The operation comes at a cost. In recent years, Mexico has spent approximately $ 1 billion annually to buy options.

“Insurance policies are not cheap,” Mexican finance minister Arturo Herrera told Televisa on March 10. Our budget budget will not be affected. ”

Pemex, the Crown corporation, has its own separate, smaller oil cover. This year, Pemex covered 234,000 barrels per day at an average of $ 49 per barrel.

State secret

Mexico has released very few details of its insurance for 2020 after declaring that sovereign coverage is a state secret. However, based on limited public information, as well as historical data from previous years, it is possible to make a rough estimate of the potential payment if prices remain low.

The government has told lawmakers that it has guaranteed revenues to support the oil price assumptions made in the country’s budget – of $ 49 per barrel for the Mexican oil export basket, equivalent to about $ 60 – 65 $ per barrel for Brent crude.
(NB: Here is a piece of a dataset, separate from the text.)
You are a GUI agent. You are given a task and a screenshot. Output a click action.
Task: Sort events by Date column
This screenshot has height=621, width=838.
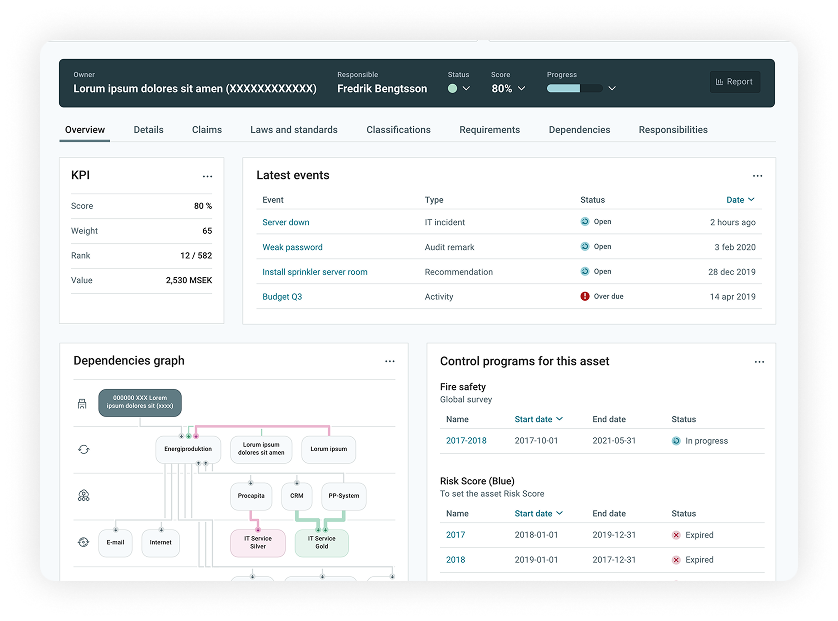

It blocks these incomes via two elements: the cover and the country’s oil stabilization fund. Historically, the fund has only supplied 2 to 5 dollars a barrel, so it is realistic to assume that Mexico has covered at least 45 dollars a barrel for its crude oil. In the past, Mexico has covered about 250 million barrels, or almost all of its net oil exports, in a transaction that runs from December 1 to November 30.

Using all of these elements, a rough calculation suggests that if the Mexican oil export basket were to remain at current levels, the country would receive a multi-billion dollar payment. Since December, the basket of Mexican oil has averaged $ 42 per barrel.

If the current low prices for Mexican oil continue until the end of November, the average would drop to just over $ 20 a barrel and coverage would cost nearly $ 6 billion, according to calculations by Bloomberg News.

Representatives of the Ministry of Finance and the Ministry of Energy declined to comment.

(Updates the tenth paragraph with the Pemex coverage volume and the last paragraph with comments from the Ministry of Finance and the Ministry of Energy.)